Et peut-être que je ferais tout ça.
Mais si je fais tout ça, et seulement ça, si j’oublie le reste, la douceur de la vie, alors je passe complètement à côté de l’essentiel.
De mon essentiel.
Si je choisis l’austérité permanente, que me reste t’il comme point de comparaison?
C’est pourquoi je me dis, je vous le dis, et ce serait bien qu’on se le répète, un peu, tous, tous ensemble:

Accordons-nous un peu de douceur, bordel.

La famille Lima
*Par exemple cet extrait, pour les anglophones:
“One cannot imagine the average Englishman deliberately turning parasite, and this national character does not necessarily change because a man is thrown out of work.
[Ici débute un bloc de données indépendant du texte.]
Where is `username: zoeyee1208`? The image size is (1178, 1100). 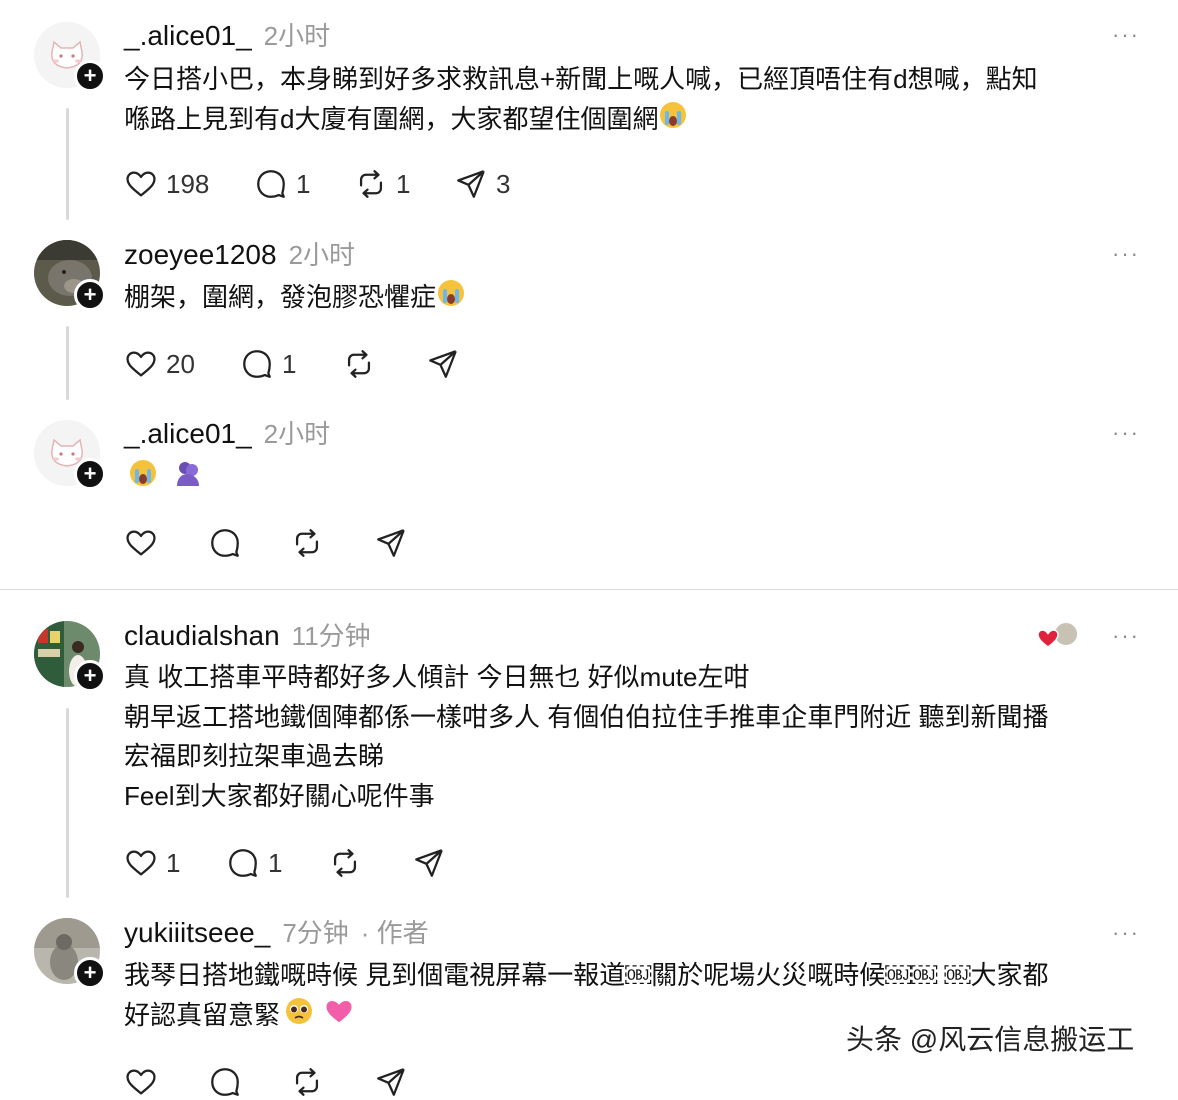 username: zoeyee1208 is located at coordinates (200, 255).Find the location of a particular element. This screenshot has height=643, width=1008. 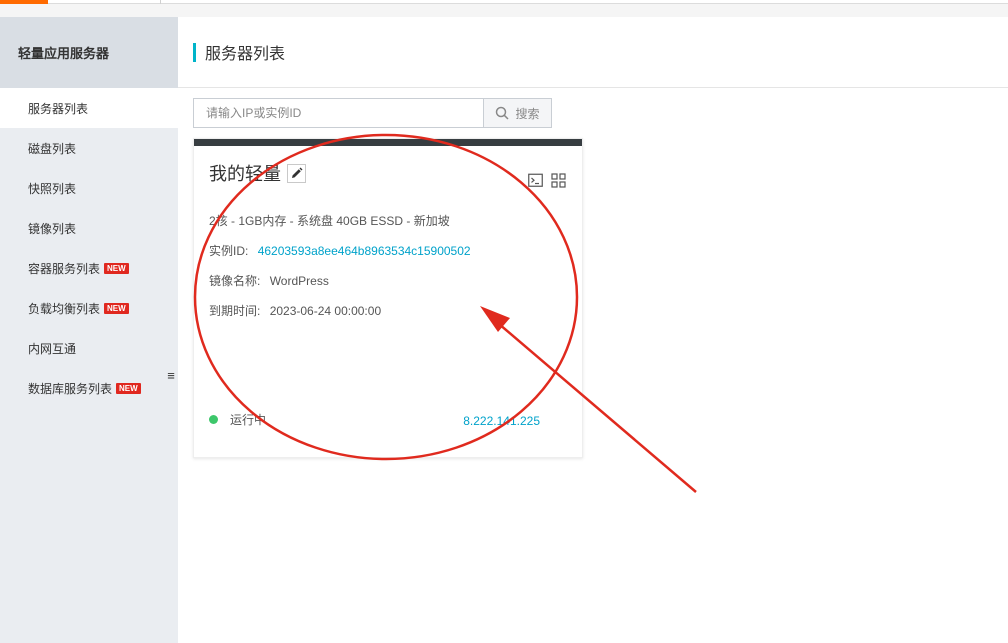

sidebar-item-label: 负载均衡列表 is located at coordinates (64, 308).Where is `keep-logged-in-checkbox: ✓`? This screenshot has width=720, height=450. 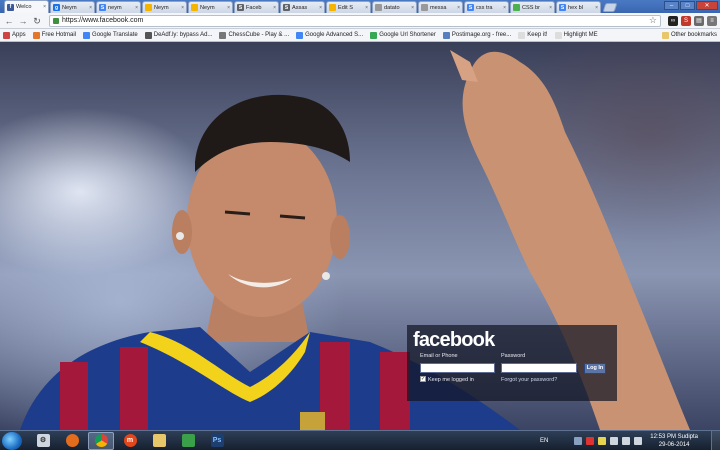
keep-logged-in-checkbox: ✓ is located at coordinates (423, 379).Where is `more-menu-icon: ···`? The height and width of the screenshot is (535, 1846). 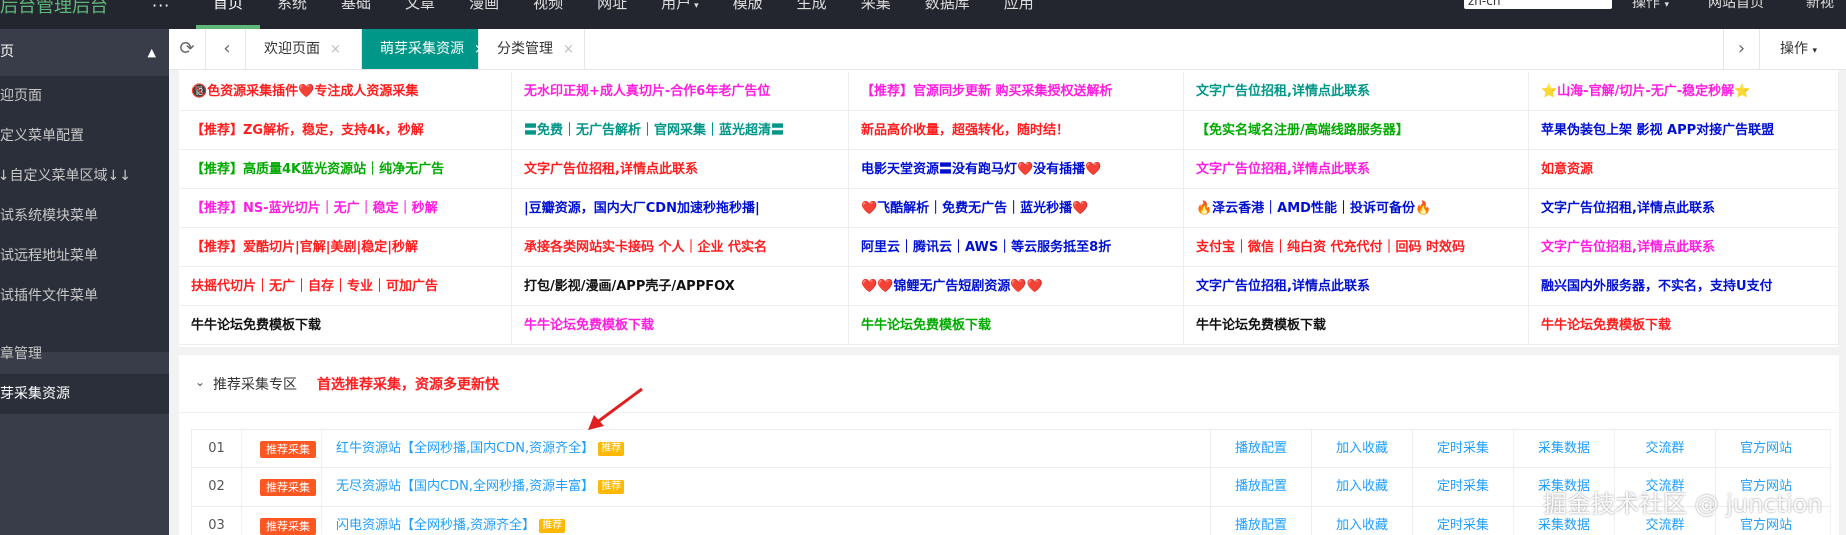 more-menu-icon: ··· is located at coordinates (161, 8). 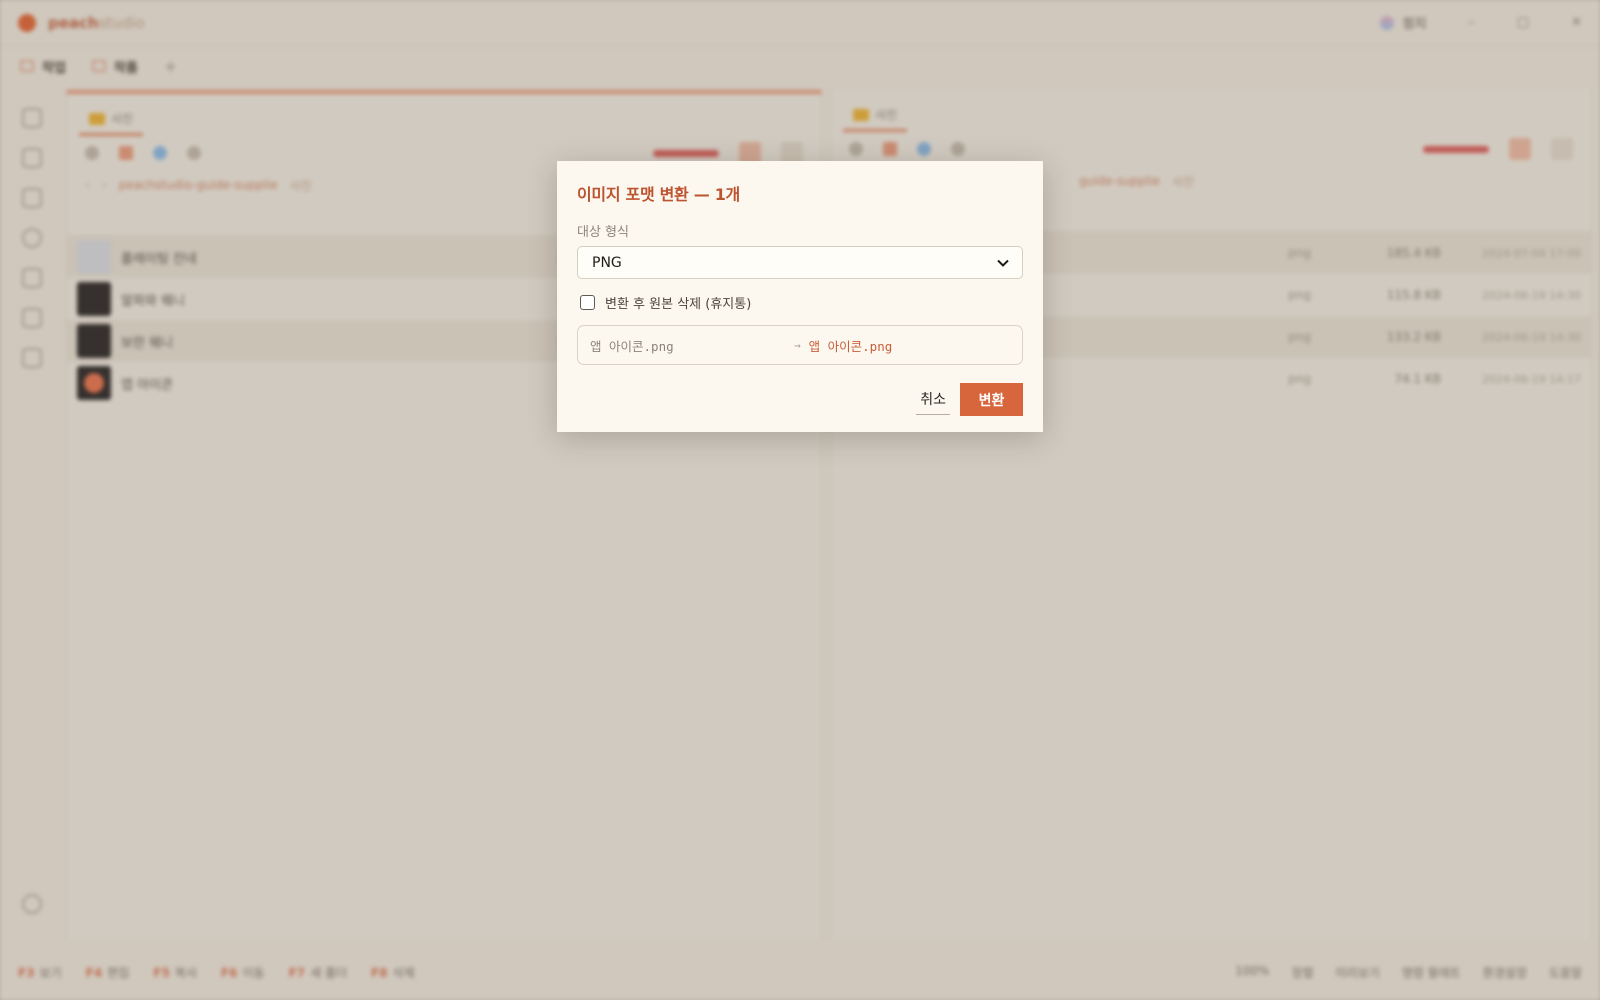 I want to click on format-select: PNG, so click(x=800, y=262).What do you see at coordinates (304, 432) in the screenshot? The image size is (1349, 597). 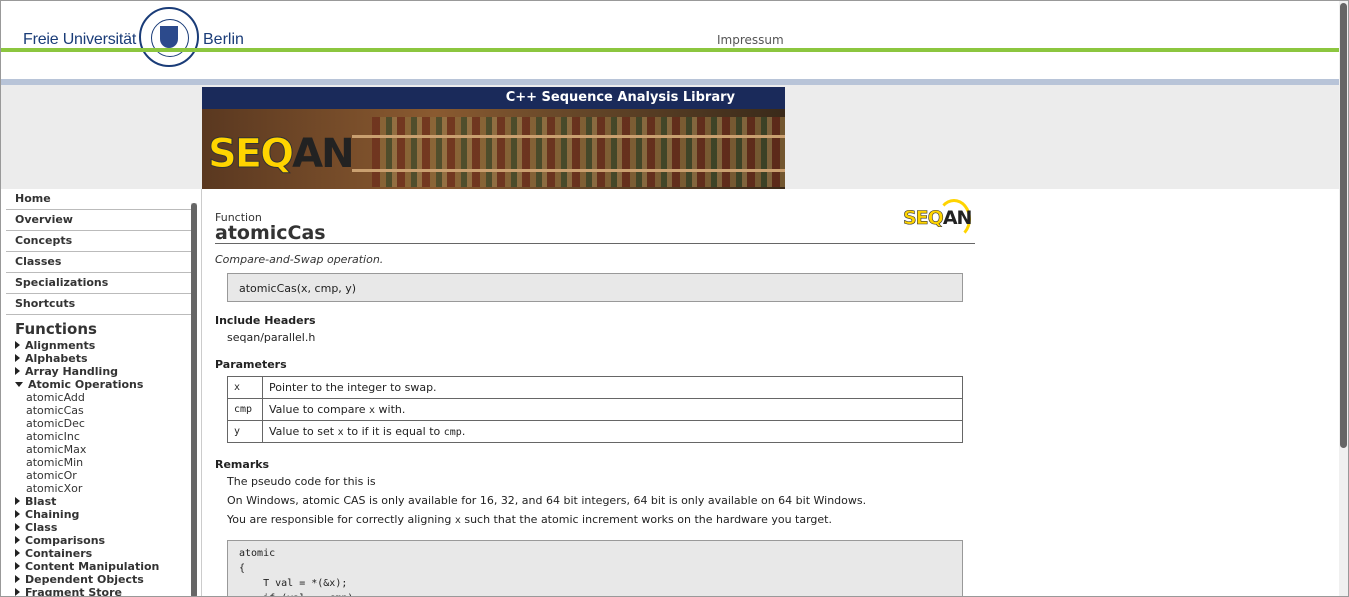 I see `param-desc-text: Value to set` at bounding box center [304, 432].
Indeed, if one remembers that a tramp is only an Englishman out of work, forced by law to live as a vagabond, then the tramp-monster vanishes.
I am not saying, of course, that most tramps are ideal characters; I am only saying that they are ordinary human beings, and that if they are worse than other people it is the result and not the cause of their way of life.”